_TEXTO PARA LEITURA_

^^^^

UA adverte rebeldes em Darfur

Addis Abeba- Etiópia (PANA) -- O Conselho de Paz e Segurança (CPS) da União Africana (UA) advertiu os grupos rebeldes que agem de maneira anárquica na província ocidental sudanesa de Darfur assolada pela guerra que não ganharam nada perpetrando ataque contra as unidades da força africana de manutenção da paz posicionada nesta zona.
Condenando o ataque surpresa de sábado perpetrado por rebeldes de Darfur contra o campo da Missão da União Africana no Sudão (AMIS) em Haskanita, o CPS insistiu igualmente na necessidade urgente de julgar os culpados destes actos.
Depois de ter sido informado sobre este ataque pela Comissão da UA, a 94ª reunião do CPS sublinhou a necessidade de tirar lições deste tipo de incidente reforçando a operação de manutenção da paz em Darfur.
"Ninguém deverá ter ilusão de acreditar que ao atacar a AMIS terá uma vantagem em previsão das próximas negociações de paz", afirmou o comissário da União Africana para a Paz e Segurança, Said Djinnit.
Fazendo referência às negociações de paz sobre Darfur, cujo início está previsto para Outubro corrente em Tripoli (Líbia) sob os auspícios da UA e das Nações Unidas, Djinnit explicou que a solução para o conflito será política.
As negociações visam alargar a base de apoio ao Acordo de Paz de Darfur, concluído em Maio de 2005 em Abuja, capital nigeriana, e instaurar uma paz e uma reconciliação duradouras nesta província.
"Este incidente reforçou a determinação da UA em prosseguir os seus esforços em termos de facilitação das negociações de paz.
A UA está determinada em prosseguir o processo político", afirmou Djinnit, ao se dirigir à imprensa no termo da reunião.
Indicou igualmente que o Conselho deu o seu apoio à ideia de abertura dum inquérito conjunto UA/ONU sobre este ataque, que provocou a morte de 10 soldados e fez 10 feridos graves.
"A UA pretende fazer com que um inquérito muito sério seja aberto, com o apoio de peritos africanos e estrangeiros para que os autores deste ataque possam ser identificados e julgados.
Estamos a evoluir num ambiente muito hostil", notou Djinnit, sublinhando a imperiosa necessidade de reforçar a AMIS e de promover a sua posição ao dotar a força africana dos meios de lançar contra-ataques.
"Esperamos que com uma operação reforçada de manutenção da paz através do envio duma missão de paz UA/ONU a Darfur, estaremos em condições de fornecer recursos suplementares às populações", revelou Djinnit, ao se referir aos recursos e às capacidades humanas adicionais em termos de equipamento e de logística susceptíveis de permitir à AMIS cumprir com a sua tarefa.
Num comunicado, o Conselho apresenta as suas condolências às famílias dos soldados da paz que morreram neste ataque e presta homenagem aos Estados membros cujas tropas e outros pessoais prosseguem com a sua missão apesar das circunstâncias difíceis com que estão confrontados em Darfur.

^^^^

_TAREFAS E EXERCÍCIOS_
• 1. Reproduza, da notícia sobre Darfur, tudo desde "Addis Abeba- Etiópia" até "posicionada nesta zona.".
• 2. Segundo a notícia sobre Darfur, com que objetivo a UA quer abrir um inquérito muito sério ao ataque, com o apoio de peritos africanos e estrangeiros? Responda em uma a três frases.

_DADOS FORNECIDOS_
^^^^

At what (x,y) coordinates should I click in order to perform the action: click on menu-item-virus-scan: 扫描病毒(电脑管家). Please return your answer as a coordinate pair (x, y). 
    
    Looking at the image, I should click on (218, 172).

^^^^

_SOLUÇÕES DAS TAREFAS_
• 1.
Addis Abeba- Etiópia (PANA) -- O Conselho de Paz e Segurança (CPS) da União Africana (UA) advertiu os grupos rebeldes que agem de maneira anárquica na província ocidental sudanesa de Darfur assolada pela guerra que não ganharam nada perpetrando ataque contra as unidades da força africana de manutenção da paz posicionada nesta zona.

• 2. A UA quer esse inquérito para que os autores do ataque contra o campo da AMIS em Haskanita possam ser identificados e julgados.